Nouvelles naturelles de Février – Rana la grenouille

image: Fraukefeind, Pixabay

Les amours de Rana, la grenouille rousse

Premières journées de printemps, soleil au Bizardin ce jeudi 16 février ; Michel et moi-même en profitons. Les oiseaux chantent dans tous les coins ; les primevères fleuries près du châtaignier, quelques arbustes précoces au sortir de l’hiver nous enchantent : à côté de l’hôtel à insectes, les premières abeilles de la saison se précipitent sur le chèvrefeuille fragrantissima le bien nommé, au parfum indicible, la viorne voisine arbore ses jolis pompons roses, les jasmins d’hiver à l’entrée du jardin et sur la clôture sont en pleine floraison jaune, le laurier-tin dans la Bizombre* aussi.

Michel sans relâche replante des piquets de saule dans le labyrinthe, ce qui renfeuillera le bas des arches dégarnies. Moi je coupe des perches de noisetier (bois plus résistant que le saule) et les débite en tronçons en vue de faire une petite clôture le long de la future bande fleurie, devant la Mare aux dragons.

Eh bien, justement, il s’en passe de belles lorsqu’on s’approche discrètement de cet endroit !

Sachez d’abord que la grenouille rousse, nommée en latin rana temporaria, est l’hôte principal de notre jardin. Et que, pendant l’hiver, monsieur Rana s’envase au fond de la mare pour être le premier occupant au printemps ; il reste immobile, respire par la peau.
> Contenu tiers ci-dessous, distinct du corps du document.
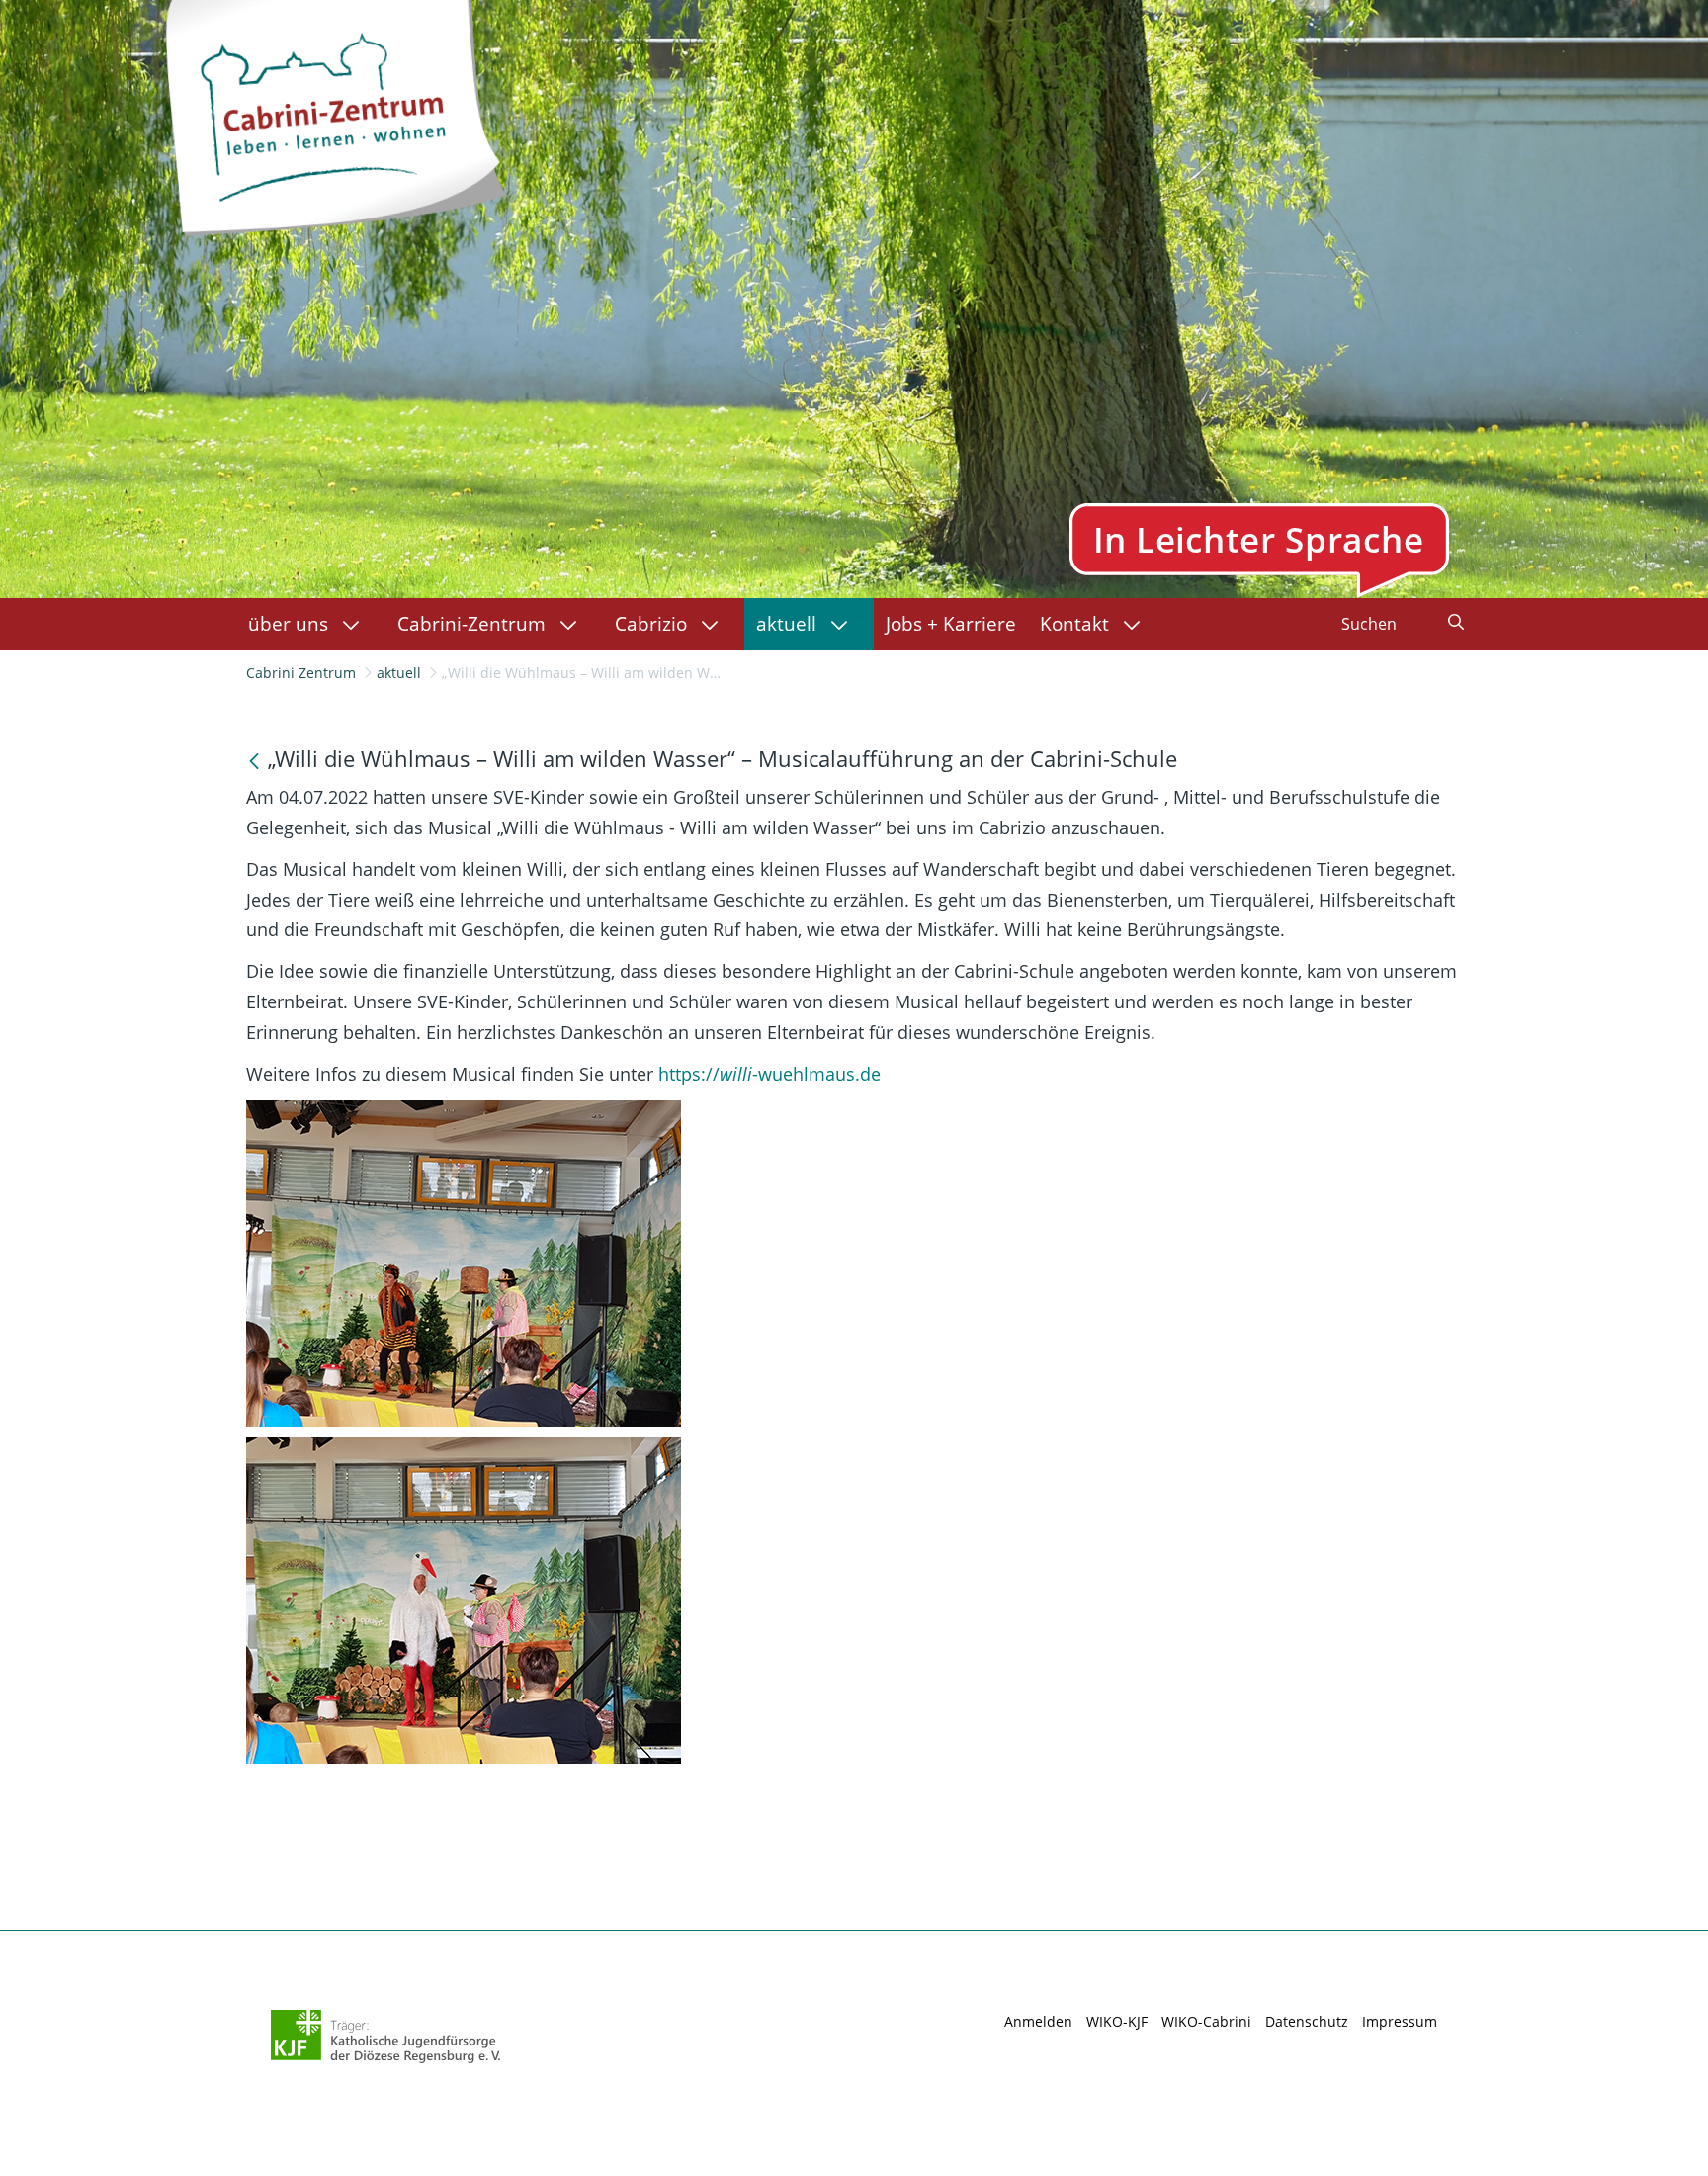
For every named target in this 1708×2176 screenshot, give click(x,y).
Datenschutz (1306, 2021)
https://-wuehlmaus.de (769, 1074)
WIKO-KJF (1117, 2021)
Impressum (1399, 2021)
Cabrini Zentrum (301, 672)
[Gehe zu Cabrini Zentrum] (334, 112)
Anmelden (1038, 2021)
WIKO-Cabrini (1206, 2021)
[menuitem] (310, 624)
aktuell (399, 672)
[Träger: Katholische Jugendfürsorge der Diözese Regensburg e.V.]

Madame Rana, elle, hiberne sous les feuilles, les tas d’herbe.

En février, grand branle-bas, tout le monde à l’eau ! Ce 16 février, nous avons pu assister à un spectacle pas banal : les messieurs en surface, très nombreux (on les repère à leur gorge blanche), donnent de la voix pour attirer les dames, un ronronnement grave assez discret ma foi : « grrouk…grrouk…grrouk ». Dès que madame Rana arrive, une agitation invraisemblable s’empare de ce petit monde, on se marche dessus. C’est qu’il y a de la concurrence, les dames sont deux fois moins nombreuses que les messieurs. Sans façons, Monsieur Rana, qui a de la chance, s’agrippe à madame et l’enserre puissamment de ses pattes avant sous les aisselles. Madame pond alors ses œufs (jusqu’à 4500), fécondés au fur et à mesure par qui vous savez. Dès qu’elle a pondu, madame Rana sort de l’eau. Les messieurs y restent dans l’espoir d’autres rencontres. A voir sans tarder un jour de soleil, la reproduction dure plusieurs jours.

Vous pourrez observer les œufs, des amas gélatineux au bord de l’eau, qui donneront naissance aux têtards dans deux ou trois semaines. **

PS : dernière nouvelle, le Bizardin est sur le point de se marcotter !

Au sortir du jardin, on remarque d’abord que les grandes lettres de BIZARDIN et les silhouettes d’enfants sont repeintes grâce aux petites mains de Julien et Valérie ; puis côté jeux, que rosiers, lierre, houblon et autres plantes volubiles débordent de la clôture et sont prêtes à envahir le Terrain sans Nom dit Terrain des Métallurgistes. 

Ça donne des idées pour la suite : Guillaume Cardey, de la Soreli, aménageur de Fives-Cail, nous suggérait l’autre jour de réfléchir à comment faire une jonction heureuse entre le jardin et le terrain. Pourquoi pas un marcottage*** général, ça serait rigolo, non ? La clôture disparaitrait sous la verdure.

* Bizombre : passage ombragé derrière la Butte aux enfants.

**Histoire tirée de https://fr.wikipedia.org/wiki/Grenouille_rousse

*** marcottage : dans la nature, une branche d’un arbre ou arbuste suffisamment flexible qui touche le sol peut s’enraciner peu à peu par simple contact et donnera une nouvelle plante toujours reliée à la plante mère ; c’est le cas du chèvrefeuille par exemple, et de bien d’autres plantes, grimpantes ou pas. La championne de ce marcottage naturel est la ronce, qui envahit ainsi très vite un terrain. Le marcottage est aussi une méthode utilisée en horticulture, comme le bouturage, pour multiplier les plantes.